I am on the county council housing list and i receive lone parent payment of 217 euros a week plus 140 children's allowance once a month. I am a full time mum to my little girl at the moment but i would ideally like to either pursue my career in health care or gain some further qualifications again in health care.

My question really is that as i have been living with my mother and she has a 3 bedroom house so its not over crowded but im finding it impossible to stay here, my mother and i get on well most of the time but whereas i used to find it a comfort being here i am now finding it very difficult because of the constant memories of my partner it is actually driving me crazy that everytime i go out of my bedroom door i can actually still see him just laying on the ground, it was a very sudden death he died while getting out of the shower from sudden adult death syndrome.

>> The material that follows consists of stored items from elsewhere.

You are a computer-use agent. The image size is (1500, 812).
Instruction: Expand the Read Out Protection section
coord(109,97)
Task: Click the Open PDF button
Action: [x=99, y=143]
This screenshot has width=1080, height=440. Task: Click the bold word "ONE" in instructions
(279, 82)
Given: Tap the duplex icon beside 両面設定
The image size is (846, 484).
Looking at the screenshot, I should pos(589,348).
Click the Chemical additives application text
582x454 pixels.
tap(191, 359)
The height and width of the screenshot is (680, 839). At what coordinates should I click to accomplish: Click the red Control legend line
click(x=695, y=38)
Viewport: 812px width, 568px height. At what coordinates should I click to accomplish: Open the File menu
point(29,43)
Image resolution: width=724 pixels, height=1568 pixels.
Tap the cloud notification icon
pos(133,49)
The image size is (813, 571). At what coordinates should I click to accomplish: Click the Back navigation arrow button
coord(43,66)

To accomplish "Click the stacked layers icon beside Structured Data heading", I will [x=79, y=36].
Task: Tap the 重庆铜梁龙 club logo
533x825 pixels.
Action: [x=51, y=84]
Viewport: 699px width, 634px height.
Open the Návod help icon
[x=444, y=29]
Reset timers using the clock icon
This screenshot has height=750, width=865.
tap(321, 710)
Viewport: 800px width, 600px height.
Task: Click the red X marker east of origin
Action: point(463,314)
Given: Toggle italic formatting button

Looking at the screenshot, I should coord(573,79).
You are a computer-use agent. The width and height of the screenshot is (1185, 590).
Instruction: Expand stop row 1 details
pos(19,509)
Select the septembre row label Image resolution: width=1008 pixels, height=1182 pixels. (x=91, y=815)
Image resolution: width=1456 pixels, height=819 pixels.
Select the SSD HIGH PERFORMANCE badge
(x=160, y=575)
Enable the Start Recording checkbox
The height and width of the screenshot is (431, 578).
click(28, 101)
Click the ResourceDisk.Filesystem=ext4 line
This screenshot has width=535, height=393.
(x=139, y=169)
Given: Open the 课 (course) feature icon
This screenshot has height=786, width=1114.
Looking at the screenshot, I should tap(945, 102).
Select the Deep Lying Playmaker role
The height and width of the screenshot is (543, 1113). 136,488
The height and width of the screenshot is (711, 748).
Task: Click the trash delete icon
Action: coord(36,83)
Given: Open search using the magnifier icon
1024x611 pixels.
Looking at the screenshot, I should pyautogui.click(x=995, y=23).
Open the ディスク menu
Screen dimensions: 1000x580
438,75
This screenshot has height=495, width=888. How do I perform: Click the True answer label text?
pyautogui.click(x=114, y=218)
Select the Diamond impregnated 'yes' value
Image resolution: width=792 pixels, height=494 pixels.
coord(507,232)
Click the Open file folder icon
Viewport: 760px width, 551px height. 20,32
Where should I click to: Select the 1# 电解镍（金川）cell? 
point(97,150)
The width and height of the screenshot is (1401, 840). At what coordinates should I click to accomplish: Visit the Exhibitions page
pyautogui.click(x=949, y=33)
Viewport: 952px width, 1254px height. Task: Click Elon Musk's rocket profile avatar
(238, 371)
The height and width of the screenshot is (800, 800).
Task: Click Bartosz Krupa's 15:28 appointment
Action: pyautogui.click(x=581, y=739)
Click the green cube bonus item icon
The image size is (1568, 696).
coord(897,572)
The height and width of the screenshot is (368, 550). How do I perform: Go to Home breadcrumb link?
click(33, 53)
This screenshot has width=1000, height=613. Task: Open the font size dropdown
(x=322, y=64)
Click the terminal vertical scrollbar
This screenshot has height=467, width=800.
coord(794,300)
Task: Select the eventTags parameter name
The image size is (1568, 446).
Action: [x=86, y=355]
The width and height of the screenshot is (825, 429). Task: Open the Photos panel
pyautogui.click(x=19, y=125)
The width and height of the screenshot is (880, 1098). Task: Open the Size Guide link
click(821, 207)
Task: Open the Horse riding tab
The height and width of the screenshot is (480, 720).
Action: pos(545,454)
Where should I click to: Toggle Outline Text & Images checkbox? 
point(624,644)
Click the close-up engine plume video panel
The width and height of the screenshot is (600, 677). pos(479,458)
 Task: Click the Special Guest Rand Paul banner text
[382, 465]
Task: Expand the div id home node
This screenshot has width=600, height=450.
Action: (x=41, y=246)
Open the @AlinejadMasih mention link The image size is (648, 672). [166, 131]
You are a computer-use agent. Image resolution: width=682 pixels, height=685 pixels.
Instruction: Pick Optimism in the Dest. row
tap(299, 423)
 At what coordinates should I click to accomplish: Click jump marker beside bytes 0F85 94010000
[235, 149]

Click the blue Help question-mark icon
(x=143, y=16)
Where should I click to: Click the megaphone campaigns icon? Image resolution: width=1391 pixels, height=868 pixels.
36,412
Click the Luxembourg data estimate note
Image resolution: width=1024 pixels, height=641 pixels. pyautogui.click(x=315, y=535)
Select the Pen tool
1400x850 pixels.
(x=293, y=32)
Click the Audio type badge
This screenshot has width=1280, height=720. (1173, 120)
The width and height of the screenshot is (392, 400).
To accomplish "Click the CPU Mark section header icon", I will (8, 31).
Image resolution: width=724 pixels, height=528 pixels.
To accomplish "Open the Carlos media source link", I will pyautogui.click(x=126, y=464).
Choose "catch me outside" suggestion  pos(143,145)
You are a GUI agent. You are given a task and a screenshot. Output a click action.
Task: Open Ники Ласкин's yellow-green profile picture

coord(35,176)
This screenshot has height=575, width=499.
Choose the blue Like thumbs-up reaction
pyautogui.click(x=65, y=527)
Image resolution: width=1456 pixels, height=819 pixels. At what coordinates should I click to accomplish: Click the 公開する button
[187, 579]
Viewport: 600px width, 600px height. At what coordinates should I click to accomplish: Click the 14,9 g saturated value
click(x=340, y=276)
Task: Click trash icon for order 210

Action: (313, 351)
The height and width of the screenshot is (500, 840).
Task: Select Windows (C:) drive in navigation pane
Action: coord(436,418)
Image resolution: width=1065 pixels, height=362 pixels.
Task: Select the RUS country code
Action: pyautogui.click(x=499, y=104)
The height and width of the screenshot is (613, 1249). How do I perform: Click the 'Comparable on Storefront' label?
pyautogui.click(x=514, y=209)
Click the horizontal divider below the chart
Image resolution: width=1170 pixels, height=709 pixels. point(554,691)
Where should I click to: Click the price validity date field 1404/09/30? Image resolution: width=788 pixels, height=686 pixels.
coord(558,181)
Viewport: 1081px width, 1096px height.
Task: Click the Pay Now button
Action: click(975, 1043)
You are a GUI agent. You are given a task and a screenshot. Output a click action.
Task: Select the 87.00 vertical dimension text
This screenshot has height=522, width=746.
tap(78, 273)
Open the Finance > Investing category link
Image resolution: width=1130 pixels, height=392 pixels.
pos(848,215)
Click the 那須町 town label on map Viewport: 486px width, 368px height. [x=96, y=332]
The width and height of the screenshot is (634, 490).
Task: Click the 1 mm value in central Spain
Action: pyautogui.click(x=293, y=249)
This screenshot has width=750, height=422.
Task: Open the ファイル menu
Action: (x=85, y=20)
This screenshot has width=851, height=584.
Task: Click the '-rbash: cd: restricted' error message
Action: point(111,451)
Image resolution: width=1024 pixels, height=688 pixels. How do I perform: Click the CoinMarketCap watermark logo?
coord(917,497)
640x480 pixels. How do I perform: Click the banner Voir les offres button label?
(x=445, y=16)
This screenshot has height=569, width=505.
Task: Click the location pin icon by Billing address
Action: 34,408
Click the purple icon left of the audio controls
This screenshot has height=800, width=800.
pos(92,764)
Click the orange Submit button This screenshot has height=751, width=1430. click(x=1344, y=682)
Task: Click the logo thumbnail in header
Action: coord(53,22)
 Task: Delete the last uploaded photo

Is there anyway i could get rent allowance without having to pay myself for 6 months as i could not afford that and also if so how much would i be entitled to? I live in Co. Limerick and want to stay in county but I really need to get out of this house and make a fresh start with my daughter before i crack up  Please Help!


----------



## gipimann (17 Aug 2011)

Sorry to hear about the loss of your partner.

The regulations for Rent Supplement state that before being able to apply you must either have rented privately for 6 of the past 12 months or have been assessed by the local authority and be on their housing list.

As you're already on the housing list, you are eligible to apply.

There are maximum rent limits based on family size and location - the maximum rent limit for Co Limerick for a family with 1 child is €605 per month.   This means you would not be eligible for Rent Supplement if the place you rent charges more than this amount.

Some areas set lower local limits, you will have to check that out with the CWO in the area.

If your only income is 217.80 (Child Benefit isn't counted) then you will be required to pay €26 pw towards the rent.

You should contact the local authority to see what they may be able to offer you.


----------